[[ Dataset records, beginning ]]
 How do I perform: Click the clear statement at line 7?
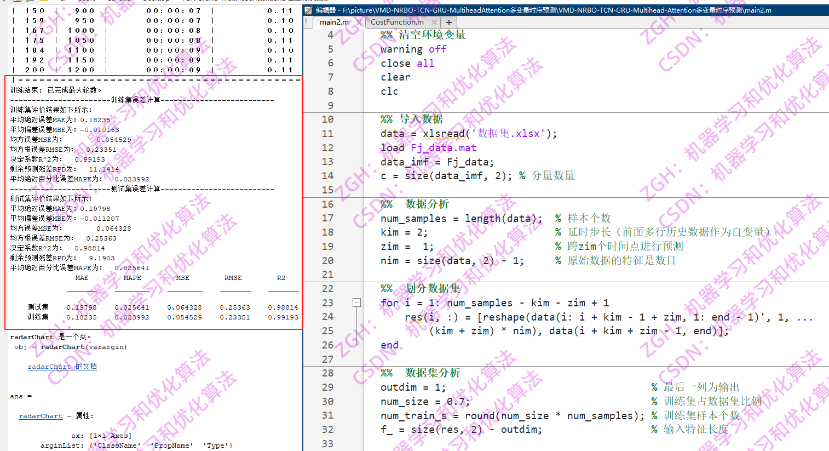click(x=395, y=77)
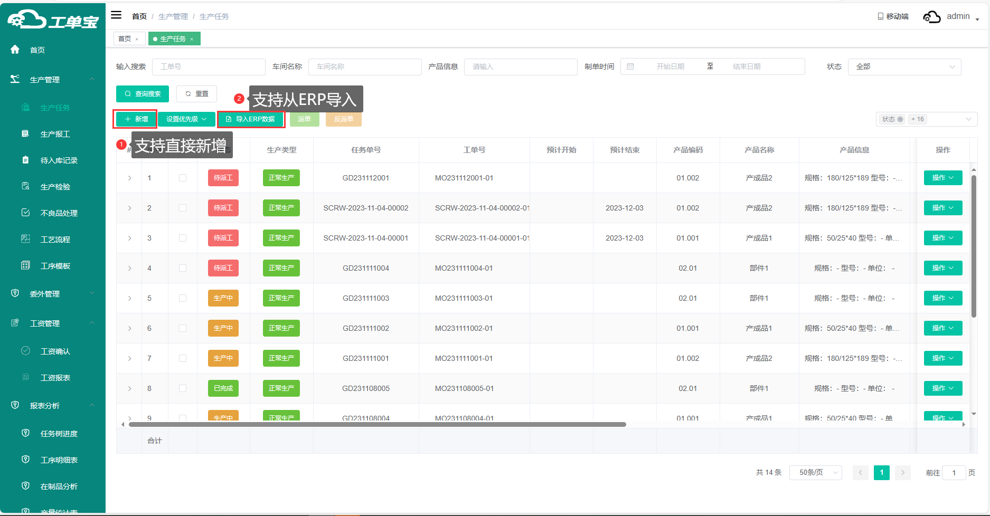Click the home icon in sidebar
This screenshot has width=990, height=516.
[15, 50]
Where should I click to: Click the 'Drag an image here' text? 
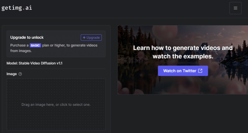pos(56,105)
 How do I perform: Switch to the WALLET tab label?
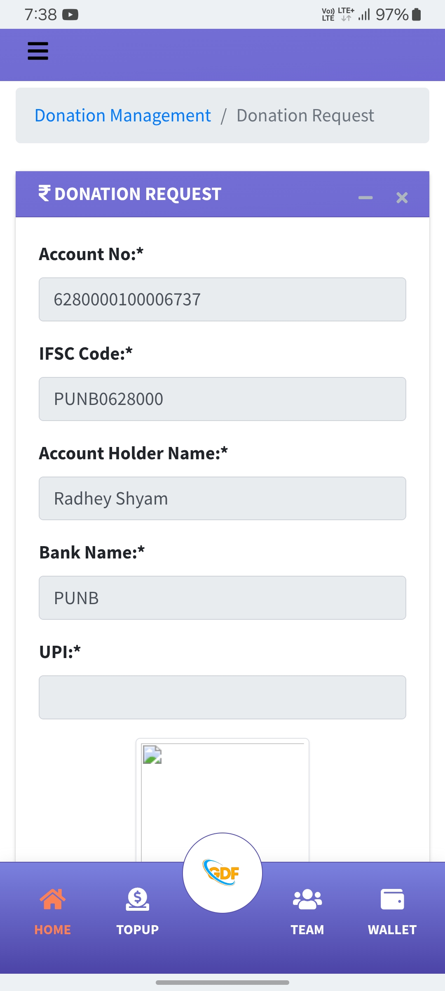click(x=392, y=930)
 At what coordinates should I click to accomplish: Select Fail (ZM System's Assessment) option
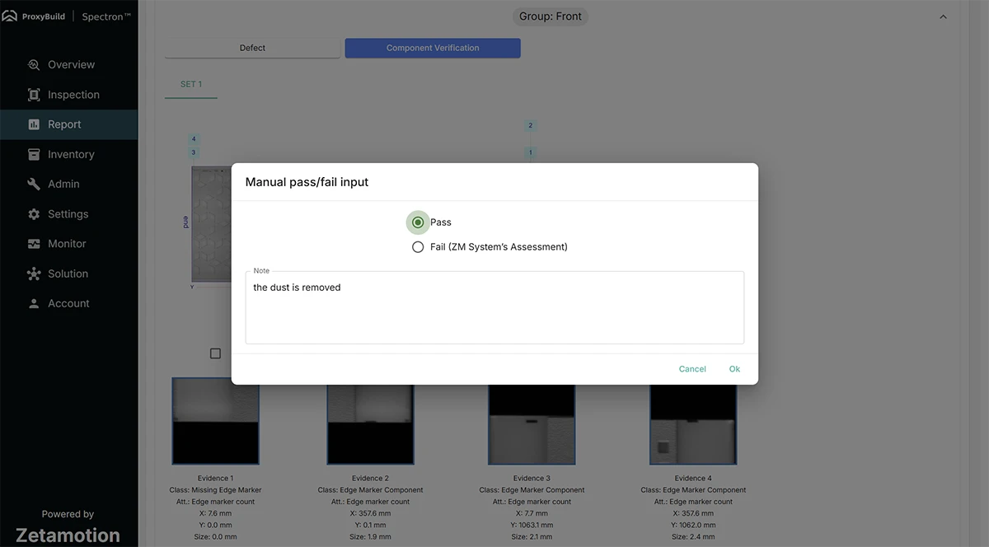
[[ Dataset records, end ]]
# [Aim of the task]
Could you reproduce the listing above exactly and drop every picture?

# [Answer box]
 How do I perform: Click the clear statement at line 7?
click(x=395, y=77)
Click the home icon in sidebar
This screenshot has width=990, height=516.
[15, 50]
Where should I click to: Click the 'Drag an image here' text? 
pos(56,105)
 How do I perform: Switch to the WALLET tab label?
click(x=392, y=930)
 At what coordinates should I click to accomplish: Select Fail (ZM System's Assessment) option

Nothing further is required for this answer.